La idea es que este año podamos tener gran parte de las tierras de la segunda etapa, donde proyectamos ir plantando ya otras cosas. La caña dulce; armar el propio ganado, contar con la leche, el queso, el yogurt; y aprovechar los espacios de naciente con piletas de pescado.

Por eso, en esta pequeña área que nos entregaron intentamos organizarnos lo mejor posible. Cada domingo tenemos reuniones con todas las familias. Llevamos nuestro mate y pancito. La idea es charlar cómo organizar nuestros trabajos en equipo.Y así vamos plantando toda nuestra tierra.
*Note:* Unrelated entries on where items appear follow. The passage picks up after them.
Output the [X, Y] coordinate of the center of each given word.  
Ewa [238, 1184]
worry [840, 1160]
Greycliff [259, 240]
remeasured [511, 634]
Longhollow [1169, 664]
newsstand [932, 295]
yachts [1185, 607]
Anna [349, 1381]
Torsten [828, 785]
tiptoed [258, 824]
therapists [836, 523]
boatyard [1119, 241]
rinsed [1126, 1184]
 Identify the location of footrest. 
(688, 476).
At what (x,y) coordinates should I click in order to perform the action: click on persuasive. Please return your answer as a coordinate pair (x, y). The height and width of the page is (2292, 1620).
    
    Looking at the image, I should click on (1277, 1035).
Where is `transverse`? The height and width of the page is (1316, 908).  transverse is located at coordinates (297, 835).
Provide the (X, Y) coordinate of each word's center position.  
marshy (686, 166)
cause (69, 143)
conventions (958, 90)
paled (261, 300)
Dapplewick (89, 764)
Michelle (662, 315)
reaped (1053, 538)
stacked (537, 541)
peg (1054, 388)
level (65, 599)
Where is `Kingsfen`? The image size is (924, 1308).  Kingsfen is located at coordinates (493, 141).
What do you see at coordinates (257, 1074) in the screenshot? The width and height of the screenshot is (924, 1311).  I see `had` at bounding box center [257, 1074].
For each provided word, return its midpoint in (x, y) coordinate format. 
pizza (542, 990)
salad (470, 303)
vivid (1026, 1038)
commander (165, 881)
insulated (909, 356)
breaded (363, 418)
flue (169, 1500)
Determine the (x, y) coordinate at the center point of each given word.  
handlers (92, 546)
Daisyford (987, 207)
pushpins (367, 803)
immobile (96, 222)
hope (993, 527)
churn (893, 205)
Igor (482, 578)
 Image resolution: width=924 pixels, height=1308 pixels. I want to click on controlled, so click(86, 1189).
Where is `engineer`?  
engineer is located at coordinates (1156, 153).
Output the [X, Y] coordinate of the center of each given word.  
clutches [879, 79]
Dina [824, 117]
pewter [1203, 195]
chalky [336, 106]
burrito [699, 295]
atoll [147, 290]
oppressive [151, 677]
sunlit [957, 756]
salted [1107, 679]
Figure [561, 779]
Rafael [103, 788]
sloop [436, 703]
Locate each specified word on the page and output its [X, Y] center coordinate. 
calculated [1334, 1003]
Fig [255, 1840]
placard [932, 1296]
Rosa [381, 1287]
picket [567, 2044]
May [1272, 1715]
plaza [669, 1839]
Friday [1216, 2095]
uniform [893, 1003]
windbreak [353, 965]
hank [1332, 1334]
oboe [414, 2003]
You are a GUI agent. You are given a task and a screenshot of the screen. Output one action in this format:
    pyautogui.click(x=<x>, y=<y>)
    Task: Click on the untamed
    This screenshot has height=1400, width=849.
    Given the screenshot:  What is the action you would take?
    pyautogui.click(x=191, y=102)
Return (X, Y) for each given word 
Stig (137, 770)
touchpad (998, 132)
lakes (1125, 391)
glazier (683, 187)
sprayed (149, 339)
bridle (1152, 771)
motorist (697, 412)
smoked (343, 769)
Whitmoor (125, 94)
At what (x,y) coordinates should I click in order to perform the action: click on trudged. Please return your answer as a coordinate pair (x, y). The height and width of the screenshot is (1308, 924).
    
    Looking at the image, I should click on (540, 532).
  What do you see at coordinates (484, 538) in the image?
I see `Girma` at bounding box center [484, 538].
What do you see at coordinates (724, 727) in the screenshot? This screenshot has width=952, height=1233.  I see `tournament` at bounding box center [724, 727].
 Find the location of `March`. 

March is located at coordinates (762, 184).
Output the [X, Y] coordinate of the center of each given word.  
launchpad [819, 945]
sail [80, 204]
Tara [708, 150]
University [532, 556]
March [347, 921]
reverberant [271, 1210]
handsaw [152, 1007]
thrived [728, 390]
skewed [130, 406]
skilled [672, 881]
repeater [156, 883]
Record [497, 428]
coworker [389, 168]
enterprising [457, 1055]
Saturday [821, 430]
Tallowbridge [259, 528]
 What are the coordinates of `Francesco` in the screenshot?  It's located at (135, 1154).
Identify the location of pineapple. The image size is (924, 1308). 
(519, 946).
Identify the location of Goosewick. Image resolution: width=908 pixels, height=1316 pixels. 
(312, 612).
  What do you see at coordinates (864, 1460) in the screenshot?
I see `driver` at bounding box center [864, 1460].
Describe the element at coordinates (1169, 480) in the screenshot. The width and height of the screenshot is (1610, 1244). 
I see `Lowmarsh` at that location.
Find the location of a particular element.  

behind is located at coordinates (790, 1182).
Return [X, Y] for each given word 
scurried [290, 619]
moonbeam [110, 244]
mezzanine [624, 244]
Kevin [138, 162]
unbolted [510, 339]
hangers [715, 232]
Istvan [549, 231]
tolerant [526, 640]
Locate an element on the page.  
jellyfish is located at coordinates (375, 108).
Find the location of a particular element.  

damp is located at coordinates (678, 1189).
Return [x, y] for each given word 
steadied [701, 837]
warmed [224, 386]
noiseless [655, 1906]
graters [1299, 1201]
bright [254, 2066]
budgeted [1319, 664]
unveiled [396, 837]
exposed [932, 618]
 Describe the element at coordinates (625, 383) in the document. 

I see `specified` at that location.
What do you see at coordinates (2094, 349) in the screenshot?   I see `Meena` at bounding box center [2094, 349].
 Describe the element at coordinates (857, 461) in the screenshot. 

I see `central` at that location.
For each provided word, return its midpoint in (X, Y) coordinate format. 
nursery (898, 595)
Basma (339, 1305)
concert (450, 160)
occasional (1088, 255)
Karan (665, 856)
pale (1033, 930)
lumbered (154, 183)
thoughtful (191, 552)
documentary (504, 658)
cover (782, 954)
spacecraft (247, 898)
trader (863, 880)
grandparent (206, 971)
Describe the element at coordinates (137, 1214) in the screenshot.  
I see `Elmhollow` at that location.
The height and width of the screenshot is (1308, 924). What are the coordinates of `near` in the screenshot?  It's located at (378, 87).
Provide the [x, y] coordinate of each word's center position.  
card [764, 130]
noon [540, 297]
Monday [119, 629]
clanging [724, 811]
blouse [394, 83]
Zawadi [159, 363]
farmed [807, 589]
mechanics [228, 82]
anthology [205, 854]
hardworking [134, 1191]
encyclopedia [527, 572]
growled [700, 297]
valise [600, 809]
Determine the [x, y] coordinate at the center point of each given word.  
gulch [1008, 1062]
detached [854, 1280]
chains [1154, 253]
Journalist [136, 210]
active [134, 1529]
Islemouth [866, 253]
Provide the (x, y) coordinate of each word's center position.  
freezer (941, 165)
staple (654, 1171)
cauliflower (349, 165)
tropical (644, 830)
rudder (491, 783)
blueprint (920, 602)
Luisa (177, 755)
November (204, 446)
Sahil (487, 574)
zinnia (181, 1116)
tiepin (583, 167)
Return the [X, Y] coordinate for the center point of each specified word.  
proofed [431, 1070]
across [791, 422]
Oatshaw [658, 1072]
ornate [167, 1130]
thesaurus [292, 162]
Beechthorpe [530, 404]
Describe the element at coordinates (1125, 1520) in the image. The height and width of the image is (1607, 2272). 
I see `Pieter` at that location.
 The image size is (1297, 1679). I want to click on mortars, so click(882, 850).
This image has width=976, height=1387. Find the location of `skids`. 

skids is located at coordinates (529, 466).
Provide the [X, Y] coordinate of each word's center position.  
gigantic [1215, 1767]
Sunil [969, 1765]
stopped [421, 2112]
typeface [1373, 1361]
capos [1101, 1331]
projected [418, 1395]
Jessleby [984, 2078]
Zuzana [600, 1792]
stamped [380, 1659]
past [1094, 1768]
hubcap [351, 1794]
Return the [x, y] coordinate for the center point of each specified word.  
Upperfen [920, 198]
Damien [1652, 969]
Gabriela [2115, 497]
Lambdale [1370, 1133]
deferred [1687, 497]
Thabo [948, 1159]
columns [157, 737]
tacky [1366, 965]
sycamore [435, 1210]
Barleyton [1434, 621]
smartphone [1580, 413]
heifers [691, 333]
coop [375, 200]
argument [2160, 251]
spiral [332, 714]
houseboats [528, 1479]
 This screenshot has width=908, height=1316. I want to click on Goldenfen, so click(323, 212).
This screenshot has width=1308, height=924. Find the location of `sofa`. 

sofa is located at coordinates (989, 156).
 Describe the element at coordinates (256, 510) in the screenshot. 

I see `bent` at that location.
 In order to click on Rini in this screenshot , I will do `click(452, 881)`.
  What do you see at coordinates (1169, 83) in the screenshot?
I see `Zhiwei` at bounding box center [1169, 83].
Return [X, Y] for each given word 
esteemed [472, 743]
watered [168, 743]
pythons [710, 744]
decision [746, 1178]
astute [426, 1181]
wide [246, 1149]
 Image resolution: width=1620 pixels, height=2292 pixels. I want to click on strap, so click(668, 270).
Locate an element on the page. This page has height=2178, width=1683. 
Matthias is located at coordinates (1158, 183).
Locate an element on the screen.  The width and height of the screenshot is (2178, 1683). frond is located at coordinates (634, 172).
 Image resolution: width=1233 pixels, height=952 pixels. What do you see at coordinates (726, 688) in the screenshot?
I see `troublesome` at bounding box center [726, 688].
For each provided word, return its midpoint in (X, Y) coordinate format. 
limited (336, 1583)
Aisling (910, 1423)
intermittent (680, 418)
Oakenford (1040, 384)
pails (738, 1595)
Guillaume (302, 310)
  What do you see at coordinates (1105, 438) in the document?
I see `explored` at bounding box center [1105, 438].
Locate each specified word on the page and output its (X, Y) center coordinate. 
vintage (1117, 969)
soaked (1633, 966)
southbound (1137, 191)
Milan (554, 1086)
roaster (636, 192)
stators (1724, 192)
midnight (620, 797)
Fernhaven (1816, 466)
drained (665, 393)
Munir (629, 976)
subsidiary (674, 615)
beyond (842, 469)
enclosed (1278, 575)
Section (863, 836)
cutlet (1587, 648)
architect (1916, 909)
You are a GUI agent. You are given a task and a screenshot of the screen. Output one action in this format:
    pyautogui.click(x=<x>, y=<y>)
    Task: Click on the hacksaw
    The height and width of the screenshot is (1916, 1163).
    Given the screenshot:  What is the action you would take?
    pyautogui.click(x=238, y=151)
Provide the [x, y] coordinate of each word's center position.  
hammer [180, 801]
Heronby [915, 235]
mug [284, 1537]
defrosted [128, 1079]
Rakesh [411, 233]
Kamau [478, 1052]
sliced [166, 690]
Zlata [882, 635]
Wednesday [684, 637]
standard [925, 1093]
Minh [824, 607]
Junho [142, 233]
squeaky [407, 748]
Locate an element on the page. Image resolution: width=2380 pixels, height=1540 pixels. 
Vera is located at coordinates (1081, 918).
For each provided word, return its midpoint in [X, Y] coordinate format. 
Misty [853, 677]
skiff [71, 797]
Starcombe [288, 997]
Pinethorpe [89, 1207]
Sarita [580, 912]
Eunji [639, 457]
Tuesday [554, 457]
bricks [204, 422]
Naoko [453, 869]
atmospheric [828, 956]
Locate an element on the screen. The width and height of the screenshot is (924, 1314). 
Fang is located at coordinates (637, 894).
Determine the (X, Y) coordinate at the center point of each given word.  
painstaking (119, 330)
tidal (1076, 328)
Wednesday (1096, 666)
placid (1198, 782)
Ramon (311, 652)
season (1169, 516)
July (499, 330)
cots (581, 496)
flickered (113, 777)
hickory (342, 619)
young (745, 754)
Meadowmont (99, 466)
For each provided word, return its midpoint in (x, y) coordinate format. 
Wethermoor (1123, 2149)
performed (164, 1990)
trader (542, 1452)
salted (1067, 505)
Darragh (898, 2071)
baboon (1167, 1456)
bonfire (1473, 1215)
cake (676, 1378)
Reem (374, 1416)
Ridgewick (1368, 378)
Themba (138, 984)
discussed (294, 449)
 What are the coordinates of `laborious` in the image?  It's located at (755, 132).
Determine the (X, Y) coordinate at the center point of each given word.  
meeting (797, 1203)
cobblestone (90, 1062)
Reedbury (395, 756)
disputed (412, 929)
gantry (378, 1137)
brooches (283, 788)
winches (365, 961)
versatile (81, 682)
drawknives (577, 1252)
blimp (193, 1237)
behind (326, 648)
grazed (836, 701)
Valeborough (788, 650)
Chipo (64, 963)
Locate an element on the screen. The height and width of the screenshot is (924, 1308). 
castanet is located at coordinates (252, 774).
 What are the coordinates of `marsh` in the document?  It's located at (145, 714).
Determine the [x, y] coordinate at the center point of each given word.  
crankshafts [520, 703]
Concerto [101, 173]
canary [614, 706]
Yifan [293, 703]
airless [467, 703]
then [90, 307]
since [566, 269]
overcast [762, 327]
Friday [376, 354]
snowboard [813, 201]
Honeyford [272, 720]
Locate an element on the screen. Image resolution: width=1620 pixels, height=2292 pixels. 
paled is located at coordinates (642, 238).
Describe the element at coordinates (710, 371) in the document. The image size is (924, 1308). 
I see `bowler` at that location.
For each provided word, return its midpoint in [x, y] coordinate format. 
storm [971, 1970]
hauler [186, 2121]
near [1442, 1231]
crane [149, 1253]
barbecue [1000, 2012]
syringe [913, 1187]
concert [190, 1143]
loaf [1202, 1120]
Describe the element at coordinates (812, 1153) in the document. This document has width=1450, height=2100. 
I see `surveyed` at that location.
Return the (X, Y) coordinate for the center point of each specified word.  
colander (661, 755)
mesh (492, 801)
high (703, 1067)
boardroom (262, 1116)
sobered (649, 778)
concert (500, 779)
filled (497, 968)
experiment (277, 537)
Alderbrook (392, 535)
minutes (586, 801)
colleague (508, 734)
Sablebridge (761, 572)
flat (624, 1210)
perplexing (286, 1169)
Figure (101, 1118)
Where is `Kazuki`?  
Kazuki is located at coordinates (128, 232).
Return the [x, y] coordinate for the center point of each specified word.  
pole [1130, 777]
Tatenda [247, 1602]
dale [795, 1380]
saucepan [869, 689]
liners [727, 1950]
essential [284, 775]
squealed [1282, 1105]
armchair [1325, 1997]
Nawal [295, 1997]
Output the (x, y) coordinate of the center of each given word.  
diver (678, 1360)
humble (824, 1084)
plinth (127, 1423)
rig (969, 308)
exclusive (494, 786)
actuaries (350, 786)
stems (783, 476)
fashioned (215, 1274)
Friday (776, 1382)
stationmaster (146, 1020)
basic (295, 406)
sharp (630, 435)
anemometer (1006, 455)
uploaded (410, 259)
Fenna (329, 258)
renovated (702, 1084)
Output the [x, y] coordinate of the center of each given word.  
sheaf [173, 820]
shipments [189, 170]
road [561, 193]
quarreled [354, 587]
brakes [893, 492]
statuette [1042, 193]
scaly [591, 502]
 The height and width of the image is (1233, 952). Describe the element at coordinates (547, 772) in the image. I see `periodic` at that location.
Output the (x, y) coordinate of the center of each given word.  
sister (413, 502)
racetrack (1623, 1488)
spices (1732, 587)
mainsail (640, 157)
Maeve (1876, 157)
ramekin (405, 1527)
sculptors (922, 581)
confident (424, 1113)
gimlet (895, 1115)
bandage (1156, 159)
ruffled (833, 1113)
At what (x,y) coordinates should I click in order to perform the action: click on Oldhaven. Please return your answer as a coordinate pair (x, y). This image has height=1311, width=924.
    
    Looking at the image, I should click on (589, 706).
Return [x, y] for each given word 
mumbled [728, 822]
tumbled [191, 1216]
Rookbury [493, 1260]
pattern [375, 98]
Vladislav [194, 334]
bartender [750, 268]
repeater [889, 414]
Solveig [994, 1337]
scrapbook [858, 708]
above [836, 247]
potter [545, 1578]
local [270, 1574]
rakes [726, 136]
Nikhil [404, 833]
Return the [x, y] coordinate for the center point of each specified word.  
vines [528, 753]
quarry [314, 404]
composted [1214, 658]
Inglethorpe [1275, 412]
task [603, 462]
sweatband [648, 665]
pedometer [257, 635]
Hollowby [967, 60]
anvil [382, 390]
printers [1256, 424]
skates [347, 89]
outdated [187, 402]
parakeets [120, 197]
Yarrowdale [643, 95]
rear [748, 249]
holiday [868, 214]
El objetivo es fortalecer cada grupo de base con su proyecto productivo y utilizar bien las tierras que nos van a entregar.

¿Piensan cómo puede ampliarse la ley y la experiencia de la cooperativa a otras zonas, o incluso a nivel nacional?

Nosotros siempre, desde nuestro surgimiento, articulamos con otras organizaciones. La idea es que esta experiencia ayude no sólo a PIP sino en segundo paso a nuestra provincia. Muchas localidades tienen estas problemáticas, incluso con la misma empresa. Queremos llegar a que esto sea un ejemplo positivo para lo nacional. La tierra hoy en día es para nosotros algo muy sagrado. Es muy justo para los campesinos el poder acceder a esas tierras porque quieren trabajar, quieren producir alimentos sanos, tener una vida digna y equilibrada. Ese es nuestro sueño como organización.